Patterson and Parker keep the dishes intricate and affordable by sticking to the lower end of the food chain. There are more vegetarian items than meat-centered ones (without making a big fuss about it), and Plum uses sparing portions of inexpensive fish and cuts of meat — shortribs, cheeks, tails.

On my first two visits, many of the most tricked-out dishes appealed to my brain more than my gut. The fragile crack of the bubbly potato chicharrones, which were dusted with black pepper and piment d'espelette ($4), resembled Pop Chips a little too closely. Everything surrounding the roast pork ($18) was exquisite: The buttons of foamy spiced squash purée, the aromatic blend of toasted shallots and spices in the vadouvan vinaigrette that was dabbed onto the meat. The pork itself, however — a rectangle of trotter meat that had been formed together, slow-cooked sous-vide, then seared and sliced — came out dry and leathery around the rim. (Sitting at the counter on the next visit, watching the cooks slice up more heavily marbled slabs of pork, I think we just got a bum cut.) I was predisposed to like the ingenious oxtail–beef cheek burger ($12), now available only at lunch, and created by molding long-braised shreds of two of my favorite cuts of beef into a patty held together by braised and puréed tendon. Its beef-deep flavor was impeccable, but I chafed at the faint gumminess; lose the collagen-rich binder and the illusion, and you'd have a fine pulled-beef sandwich.
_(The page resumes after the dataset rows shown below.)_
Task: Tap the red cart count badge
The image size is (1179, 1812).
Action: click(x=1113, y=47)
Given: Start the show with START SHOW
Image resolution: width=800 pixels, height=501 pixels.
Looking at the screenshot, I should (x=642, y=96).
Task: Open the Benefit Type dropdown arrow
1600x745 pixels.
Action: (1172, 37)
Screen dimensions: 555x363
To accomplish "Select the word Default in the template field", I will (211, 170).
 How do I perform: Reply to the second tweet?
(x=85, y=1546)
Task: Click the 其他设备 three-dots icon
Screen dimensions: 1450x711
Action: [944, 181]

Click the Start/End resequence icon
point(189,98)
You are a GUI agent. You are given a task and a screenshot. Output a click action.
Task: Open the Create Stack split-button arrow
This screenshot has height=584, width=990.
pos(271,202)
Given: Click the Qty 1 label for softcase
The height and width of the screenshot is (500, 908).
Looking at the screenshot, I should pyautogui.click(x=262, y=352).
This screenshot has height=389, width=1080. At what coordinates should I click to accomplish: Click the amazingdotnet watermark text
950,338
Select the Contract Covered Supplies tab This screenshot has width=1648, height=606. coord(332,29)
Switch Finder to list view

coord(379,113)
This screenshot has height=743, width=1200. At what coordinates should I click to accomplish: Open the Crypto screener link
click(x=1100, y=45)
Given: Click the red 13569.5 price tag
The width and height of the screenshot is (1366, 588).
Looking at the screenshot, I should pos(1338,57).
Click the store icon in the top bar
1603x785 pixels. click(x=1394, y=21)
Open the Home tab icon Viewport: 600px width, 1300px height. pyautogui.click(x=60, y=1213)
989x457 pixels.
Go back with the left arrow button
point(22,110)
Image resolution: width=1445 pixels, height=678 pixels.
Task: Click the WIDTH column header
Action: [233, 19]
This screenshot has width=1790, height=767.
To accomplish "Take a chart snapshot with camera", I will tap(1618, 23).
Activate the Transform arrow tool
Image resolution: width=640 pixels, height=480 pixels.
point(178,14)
But the potato-oyster stew ($12) was both smart and satisfying — a deconstructed chowder, really, where the sultry, just-poached oysters were twice as unctuous as the cream broth and where half the bowl was covered in potato foam, a sort of savory marshmallow fluff. What made the dish were the garnishes: the grassy-tasting rye croutons submerged below the surface, the flashing green flavor of the parsley leaves. And it took the server a couple of paragraphs to describe how beets and black rice became chunks of "blood sausage," but I enjoyed the dish for its complexity more than its construction: the sweet earthiness of the beets, the wintry char of the roasted brussels sprouts, and the pluck of pickled kohlrabi strands. It was telling that the most straightforward dish on the menu — farro ($16) stir-fried with root vegetables, a spoonful of smoked chicken breast, and a slow-cooked egg that melted into the sherry vinaigrette — seemed the most timid.

That last meal: Phenomenal. For one, Hickox's new desserts were spectacles in themselves. Her cheesecake in a jar, topped with successive layers of poached quince and toasted-tea crumble ($9), was twice as enjoyable as her predecessor's goat-cheese cheesecake, which I'd tried before. Even more exquisite were cubes of dark-chocolate crunch ($9), salt flickering amid the sweet, with translucent chocolate tuilles rising out of the dense cake and a rosemary-caramel ice cream melting next to it.

But the vegetables made the meal. Satiny baby leeks ($10) were laddered across lines of goat-cheese mousse; the sharp green bite of the leeks was braised away, but the chefs had replaced it with peppery coins of radishes, cress leaves, and elusive, dark-toned flecks of ash. Florets of twisty-topped romesco and puffy cauliflower ($12), braised in olive oil until they softened, were dotted with a bitter-bright dandelion pesto and laid on a bed of bulgur. And a pile of demurely sweet, roasted carrots ($12), pickled garlic and wood sorrel sprouting out between the cracks, was heaped on a brown-butter emulsion so opulent I couldn't help rubbing the plate clean with a finger. Proof, indeed, that the ends justify the means.